§ **WHAT THE TASK REQUIRES**
What is needed is every line of the data that includes the word "agent". Please copy each one.

§ **DATA EXTRACTS**
────────────────────────────────────────

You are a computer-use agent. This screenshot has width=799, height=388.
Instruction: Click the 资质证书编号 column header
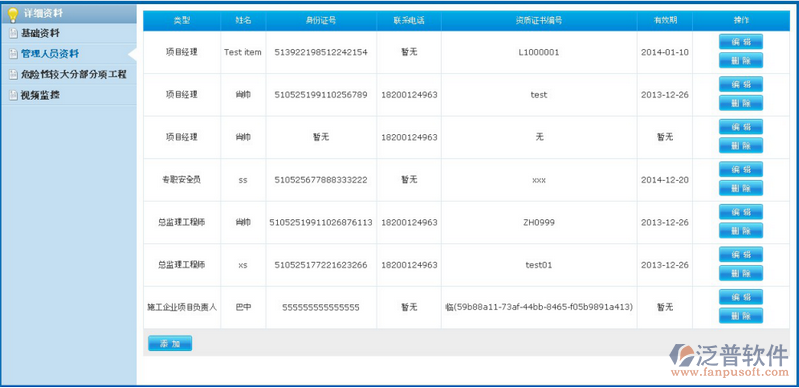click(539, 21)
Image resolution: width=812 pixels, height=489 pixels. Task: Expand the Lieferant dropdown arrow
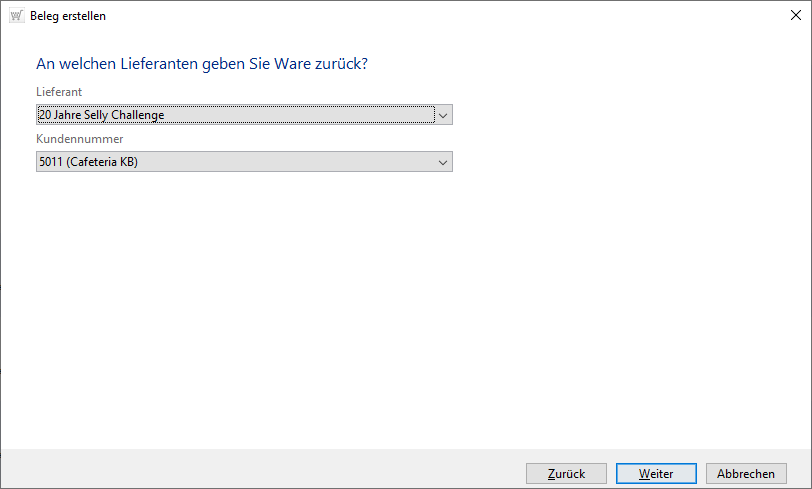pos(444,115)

────────────────────────────────────────

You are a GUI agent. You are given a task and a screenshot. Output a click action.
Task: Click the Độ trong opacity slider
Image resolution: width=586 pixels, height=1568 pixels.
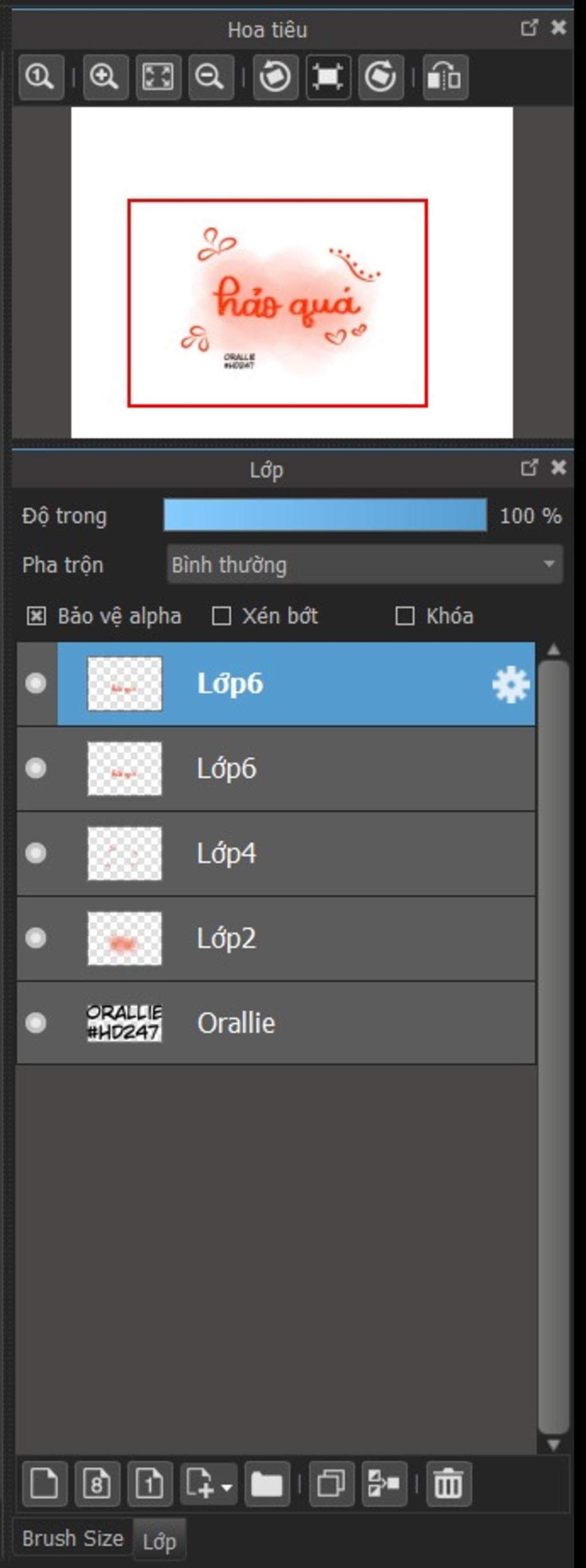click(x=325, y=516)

────────────────────────────────────────

§ **ANSWER AREA**
You are a computer-use agent. This screenshot has width=799, height=388.
You are a GUI agent. You are given a task and a screenshot. Output a click action.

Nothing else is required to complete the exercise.